TASK REQUIREMENTS >> Format each line of the data below as a JSON list of strings, one string per line, omitting blank lines and any pictures.

GIVEN INFORMATION >>

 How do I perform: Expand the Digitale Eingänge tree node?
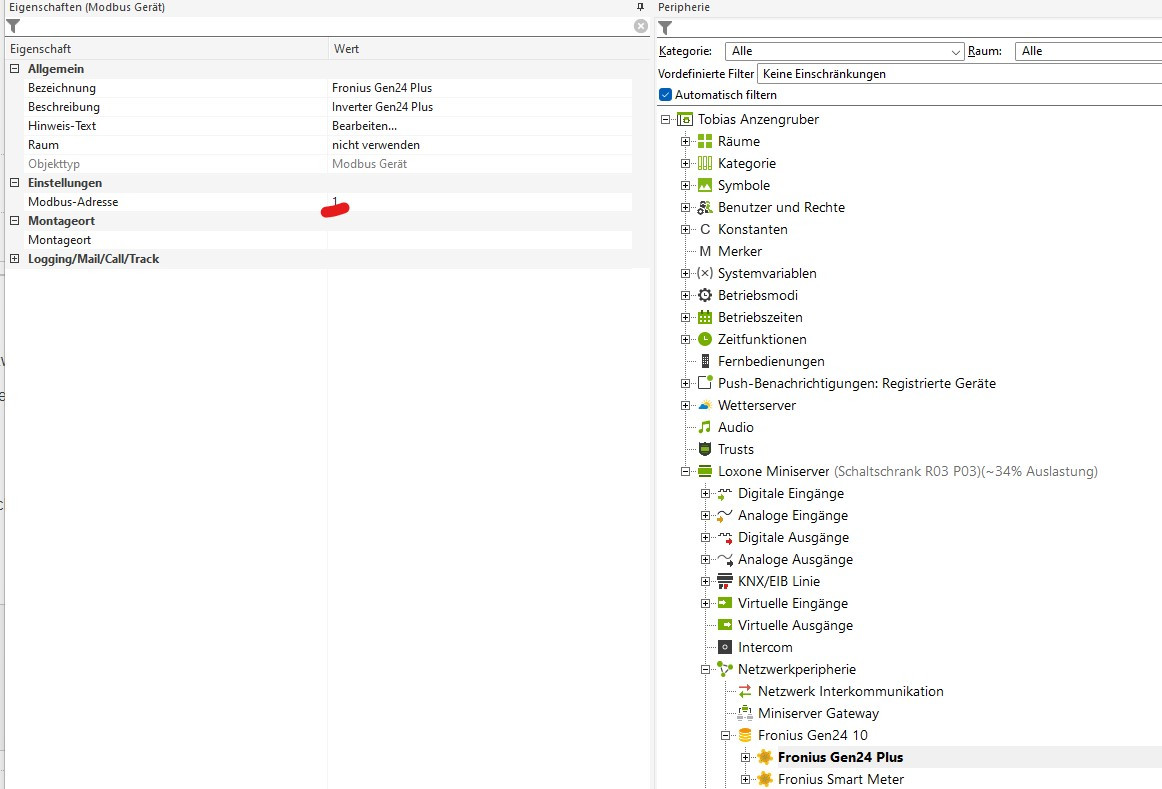[x=705, y=493]
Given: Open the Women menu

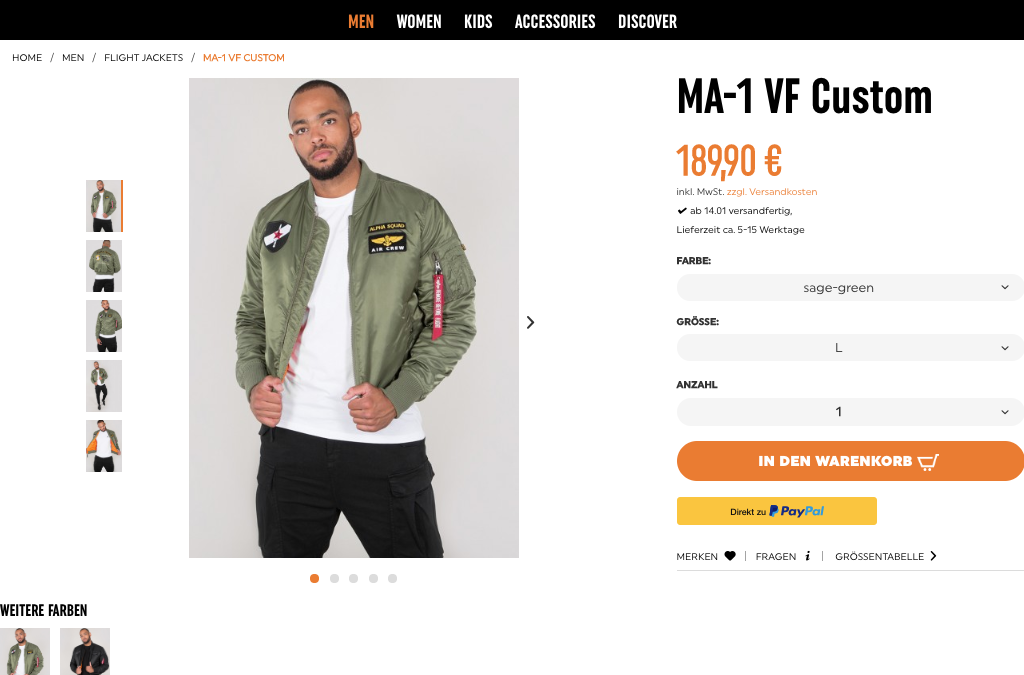Looking at the screenshot, I should 419,21.
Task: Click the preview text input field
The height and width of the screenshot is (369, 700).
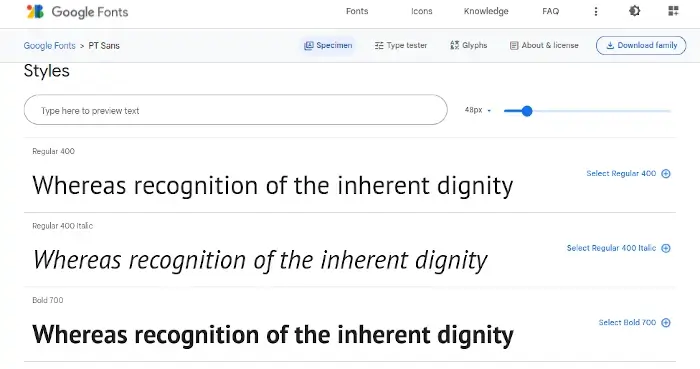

SOLUTION >>
[
  " How do I perform: Expand the Digitale Eingänge tree node?",
  "[x=705, y=493]",
  "Given: Open the Women menu",
  "Looking at the screenshot, I should 419,21.",
  "Task: Click the preview text input field",
  "The height and width of the screenshot is (369, 700)."
]